Язык открывает то, что можно знать, и что, в свой черед, всегда меньше того, что язык может сказать. Мы сталкиваемся с первыми ограничениями этих взаимоотношений еще в детстве. Все, что ограничено, можно представить себе (верно или неверно) как объект, по аналогии с другими объектами?мячами, реками. Дети объективизируют язык, обмениваясь им в игре, в шутках, каламбурах, загадках или скороговорках. Они открывают для себя, что слова не равны миру, что смещение, подобное параллаксу в фотографии, разделяет вещи (события, идеи, предметы), и что слова для них?это сдвиг, приоткрывающий брешь.

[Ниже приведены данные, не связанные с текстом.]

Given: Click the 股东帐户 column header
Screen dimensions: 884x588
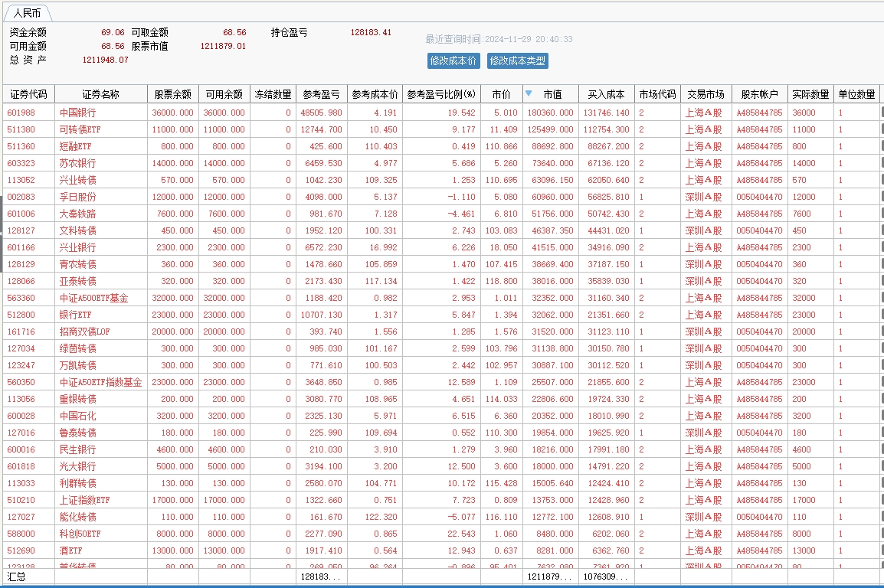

(...) Поскольку мы обладаем языком, мы оказываемся в особом, специфическом отношении с объектами, событиями, ситуациями, которые конституируют то, что мы принимаем за мир. Язык порождает свои собственные характеристики в психологической и духовной обусловленности человека. На деле он почти и есть наша психологическая обусловленность. Психология создается в борьбе между языком и тем, что он притязает описать и выразить, как следствие нашего ошеломляющего переживания беспредельности и неопределенности мира, наряду с тем, что столь часто оказывается неадекватностью воображения, желающего познать мир, а для поэта?еще большей неадекватностью языка, дающегося, чтобы описывать его, оспаривать или раскрывать. Эта психология вводит желание в самое стихотворение, точнее в поэтический язык, для которого мы должны сформулировать мотив стихотворения. Язык?одна из принципиальных форм, которую принимает наша любознательность. Он лишает нас покоя. Как заметил Франсис Понж: "Человек?это любопытствующее тело, центр тяжести которого выпадает за его пределы". Думается, этот центр располагается в языке, благодаря которому мы ведем переговоры с нашим умом и миром; тяжесть во рту выводит нас из равновесия и устремляет вперед. "Она лежала на животе, прищурив глаз, ведя игрушечный грузовик по дороге, которую расчистила пальцами. Затем пролом раздражения, вспышка синевы, перехватывающая дыхание... Ты можешь увеличить высоту последующими добавлениями, а поверх надстроить цепь ступеней, оставляя туннели или же проемы окон, как я делала, между блоками. Я подавала знаки, чтобы они вели себя как можно тише. Но слово?это бездонная копь. Волшебным образом оно стало беременно и раскололось однажды, дав жизнь каменному яйцу величиной с футбольный мяч. (Лин Хеджинян, "Моя жизнь")."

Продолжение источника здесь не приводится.